START PROVIDED INFORMATION

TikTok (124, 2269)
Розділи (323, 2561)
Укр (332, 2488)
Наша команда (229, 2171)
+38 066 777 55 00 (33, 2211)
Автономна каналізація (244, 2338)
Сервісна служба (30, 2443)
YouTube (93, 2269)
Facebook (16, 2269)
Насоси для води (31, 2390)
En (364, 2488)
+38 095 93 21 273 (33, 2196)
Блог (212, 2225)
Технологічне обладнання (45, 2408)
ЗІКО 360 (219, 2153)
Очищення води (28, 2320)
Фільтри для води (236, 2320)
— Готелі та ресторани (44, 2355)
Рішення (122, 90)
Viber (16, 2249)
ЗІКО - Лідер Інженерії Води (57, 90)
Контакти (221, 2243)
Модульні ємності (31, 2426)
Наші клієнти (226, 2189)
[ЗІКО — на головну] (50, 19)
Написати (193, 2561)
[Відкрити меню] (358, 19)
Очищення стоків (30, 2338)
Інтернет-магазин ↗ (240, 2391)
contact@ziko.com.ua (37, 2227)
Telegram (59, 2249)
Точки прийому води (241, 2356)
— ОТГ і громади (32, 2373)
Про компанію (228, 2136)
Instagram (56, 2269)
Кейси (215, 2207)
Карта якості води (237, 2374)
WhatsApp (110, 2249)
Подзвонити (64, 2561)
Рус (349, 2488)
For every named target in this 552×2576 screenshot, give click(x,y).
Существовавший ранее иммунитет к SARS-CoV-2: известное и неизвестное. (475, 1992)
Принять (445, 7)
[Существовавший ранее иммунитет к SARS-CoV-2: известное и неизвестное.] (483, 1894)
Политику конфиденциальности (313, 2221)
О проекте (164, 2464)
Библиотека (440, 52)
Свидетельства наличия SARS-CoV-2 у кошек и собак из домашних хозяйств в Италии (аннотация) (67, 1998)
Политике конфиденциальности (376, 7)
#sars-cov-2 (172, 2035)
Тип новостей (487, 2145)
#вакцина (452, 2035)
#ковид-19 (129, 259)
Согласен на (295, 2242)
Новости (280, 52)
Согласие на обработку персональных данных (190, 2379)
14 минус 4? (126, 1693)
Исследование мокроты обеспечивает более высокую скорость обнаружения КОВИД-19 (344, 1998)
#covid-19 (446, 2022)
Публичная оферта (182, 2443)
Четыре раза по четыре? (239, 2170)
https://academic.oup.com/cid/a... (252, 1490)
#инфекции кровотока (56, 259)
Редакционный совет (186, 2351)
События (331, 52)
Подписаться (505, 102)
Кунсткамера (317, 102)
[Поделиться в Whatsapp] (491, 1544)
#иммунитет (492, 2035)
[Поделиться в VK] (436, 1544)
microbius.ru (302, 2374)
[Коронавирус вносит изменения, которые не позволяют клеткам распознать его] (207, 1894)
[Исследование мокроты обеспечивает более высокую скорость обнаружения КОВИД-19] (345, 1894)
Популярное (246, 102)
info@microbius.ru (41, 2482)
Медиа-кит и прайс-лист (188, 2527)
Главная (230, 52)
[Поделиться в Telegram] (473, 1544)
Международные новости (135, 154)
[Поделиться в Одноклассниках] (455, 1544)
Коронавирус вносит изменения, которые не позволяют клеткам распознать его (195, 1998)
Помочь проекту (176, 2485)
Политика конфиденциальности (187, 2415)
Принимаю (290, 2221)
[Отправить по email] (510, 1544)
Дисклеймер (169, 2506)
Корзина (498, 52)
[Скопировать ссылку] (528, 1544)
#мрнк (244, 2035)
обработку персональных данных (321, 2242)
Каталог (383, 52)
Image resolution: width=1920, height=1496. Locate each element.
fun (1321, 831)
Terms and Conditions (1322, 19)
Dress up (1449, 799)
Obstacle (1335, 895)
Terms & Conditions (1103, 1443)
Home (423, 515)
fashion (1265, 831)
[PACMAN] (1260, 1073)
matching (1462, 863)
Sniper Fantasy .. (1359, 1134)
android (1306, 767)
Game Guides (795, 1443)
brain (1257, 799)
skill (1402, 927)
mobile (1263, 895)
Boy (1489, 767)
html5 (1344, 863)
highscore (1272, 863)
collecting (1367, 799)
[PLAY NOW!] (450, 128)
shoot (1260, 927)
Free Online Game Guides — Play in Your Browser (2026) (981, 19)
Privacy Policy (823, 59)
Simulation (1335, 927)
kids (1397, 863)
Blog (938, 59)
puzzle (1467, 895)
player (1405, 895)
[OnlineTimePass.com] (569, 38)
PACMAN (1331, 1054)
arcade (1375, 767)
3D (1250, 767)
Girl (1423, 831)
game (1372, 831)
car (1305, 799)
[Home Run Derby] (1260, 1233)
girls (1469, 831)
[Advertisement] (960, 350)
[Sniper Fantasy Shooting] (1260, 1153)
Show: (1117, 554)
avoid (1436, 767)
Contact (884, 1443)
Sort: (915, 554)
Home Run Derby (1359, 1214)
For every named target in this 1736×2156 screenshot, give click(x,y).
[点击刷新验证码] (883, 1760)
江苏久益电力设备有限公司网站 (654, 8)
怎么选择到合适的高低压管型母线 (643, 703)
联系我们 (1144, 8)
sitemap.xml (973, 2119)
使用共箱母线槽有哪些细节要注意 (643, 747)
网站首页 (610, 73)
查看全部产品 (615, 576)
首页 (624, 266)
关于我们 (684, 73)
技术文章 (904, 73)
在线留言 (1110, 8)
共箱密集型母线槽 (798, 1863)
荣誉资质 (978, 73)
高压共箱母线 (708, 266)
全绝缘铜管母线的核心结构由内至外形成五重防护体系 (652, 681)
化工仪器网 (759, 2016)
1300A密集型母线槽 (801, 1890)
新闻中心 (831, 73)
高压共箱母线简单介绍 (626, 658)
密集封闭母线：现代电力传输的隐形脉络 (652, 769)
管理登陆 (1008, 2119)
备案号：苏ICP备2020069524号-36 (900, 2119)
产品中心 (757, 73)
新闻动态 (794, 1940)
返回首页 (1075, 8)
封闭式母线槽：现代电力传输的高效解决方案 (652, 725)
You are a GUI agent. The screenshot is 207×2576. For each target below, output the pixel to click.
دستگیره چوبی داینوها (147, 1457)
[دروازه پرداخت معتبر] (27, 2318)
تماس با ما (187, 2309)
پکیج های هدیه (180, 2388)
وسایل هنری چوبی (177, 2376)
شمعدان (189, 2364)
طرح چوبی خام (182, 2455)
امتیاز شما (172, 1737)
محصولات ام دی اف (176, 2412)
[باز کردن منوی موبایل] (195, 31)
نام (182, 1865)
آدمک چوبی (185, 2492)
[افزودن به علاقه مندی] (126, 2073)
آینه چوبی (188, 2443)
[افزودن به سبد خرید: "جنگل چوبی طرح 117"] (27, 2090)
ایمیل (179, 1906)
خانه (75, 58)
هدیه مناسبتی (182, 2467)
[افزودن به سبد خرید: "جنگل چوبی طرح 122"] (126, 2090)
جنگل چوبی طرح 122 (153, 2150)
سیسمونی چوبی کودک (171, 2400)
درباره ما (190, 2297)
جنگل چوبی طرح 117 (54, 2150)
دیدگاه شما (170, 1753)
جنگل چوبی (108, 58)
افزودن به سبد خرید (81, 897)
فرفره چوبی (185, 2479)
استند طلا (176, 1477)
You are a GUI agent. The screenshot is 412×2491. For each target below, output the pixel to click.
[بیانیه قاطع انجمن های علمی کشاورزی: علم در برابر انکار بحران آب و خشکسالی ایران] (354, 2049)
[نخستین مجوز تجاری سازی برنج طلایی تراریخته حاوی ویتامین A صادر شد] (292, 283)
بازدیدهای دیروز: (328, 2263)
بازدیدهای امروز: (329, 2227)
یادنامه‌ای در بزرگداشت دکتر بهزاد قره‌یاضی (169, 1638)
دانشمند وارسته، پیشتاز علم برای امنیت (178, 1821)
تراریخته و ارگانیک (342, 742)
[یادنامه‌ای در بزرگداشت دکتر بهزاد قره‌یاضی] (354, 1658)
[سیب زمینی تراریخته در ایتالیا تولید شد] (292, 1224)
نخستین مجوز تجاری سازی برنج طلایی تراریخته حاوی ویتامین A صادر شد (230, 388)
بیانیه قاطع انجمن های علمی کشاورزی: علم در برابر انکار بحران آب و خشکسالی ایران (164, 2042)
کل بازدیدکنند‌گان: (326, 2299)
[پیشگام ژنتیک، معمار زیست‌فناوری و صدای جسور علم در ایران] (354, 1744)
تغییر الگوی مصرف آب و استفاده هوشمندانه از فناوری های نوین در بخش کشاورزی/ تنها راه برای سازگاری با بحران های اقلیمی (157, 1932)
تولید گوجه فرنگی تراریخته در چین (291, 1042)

END PROVIDED INFORMATION

Everything from the line with "شمعدان (189, 2364)" to the end of the listing above needs to be duplicated exactly, both end lines included, with nothing more.

شمعدان (189, 2364)
طرح چوبی خام (182, 2455)
امتیاز شما (172, 1737)
محصولات ام دی اف (176, 2412)
[باز کردن منوی موبایل] (195, 31)
نام (182, 1865)
آدمک چوبی (185, 2492)
[افزودن به علاقه مندی] (126, 2073)
آینه چوبی (188, 2443)
[افزودن به سبد خرید: "جنگل چوبی طرح 117"] (27, 2090)
ایمیل (179, 1906)
خانه (75, 58)
هدیه مناسبتی (182, 2467)
[افزودن به سبد خرید: "جنگل چوبی طرح 122"] (126, 2090)
جنگل چوبی طرح 122 (153, 2150)
سیسمونی چوبی کودک (171, 2400)
درباره ما (190, 2297)
جنگل چوبی طرح 117 (54, 2150)
دیدگاه شما (170, 1753)
جنگل چوبی (108, 58)
افزودن به سبد خرید (81, 897)
فرفره چوبی (185, 2479)
استند طلا (176, 1477)
You are a GUI agent. The screenshot is 412×2491. For each target below, output the pixel to click.
[بیانیه قاطع انجمن های علمی کشاورزی: علم در برابر انکار بحران آب و خشکسالی ایران] (354, 2049)
[نخستین مجوز تجاری سازی برنج طلایی تراریخته حاوی ویتامین A صادر شد] (292, 283)
بازدیدهای دیروز: (328, 2263)
بازدیدهای امروز: (329, 2227)
یادنامه‌ای در بزرگداشت دکتر بهزاد قره‌یاضی (169, 1638)
دانشمند وارسته، پیشتاز علم برای امنیت (178, 1821)
تراریخته و ارگانیک (342, 742)
[یادنامه‌ای در بزرگداشت دکتر بهزاد قره‌یاضی] (354, 1658)
[سیب زمینی تراریخته در ایتالیا تولید شد] (292, 1224)
نخستین مجوز تجاری سازی برنج طلایی تراریخته حاوی ویتامین A صادر شد (230, 388)
بیانیه قاطع انجمن های علمی کشاورزی: علم در برابر انکار بحران آب و خشکسالی ایران (164, 2042)
کل بازدیدکنند‌گان: (326, 2299)
[پیشگام ژنتیک، معمار زیست‌فناوری و صدای جسور علم در ایران] (354, 1744)
تغییر الگوی مصرف آب و استفاده هوشمندانه از فناوری های نوین در بخش کشاورزی/ تنها راه برای سازگاری با بحران های اقلیمی (157, 1932)
تولید گوجه فرنگی تراریخته در چین (291, 1042)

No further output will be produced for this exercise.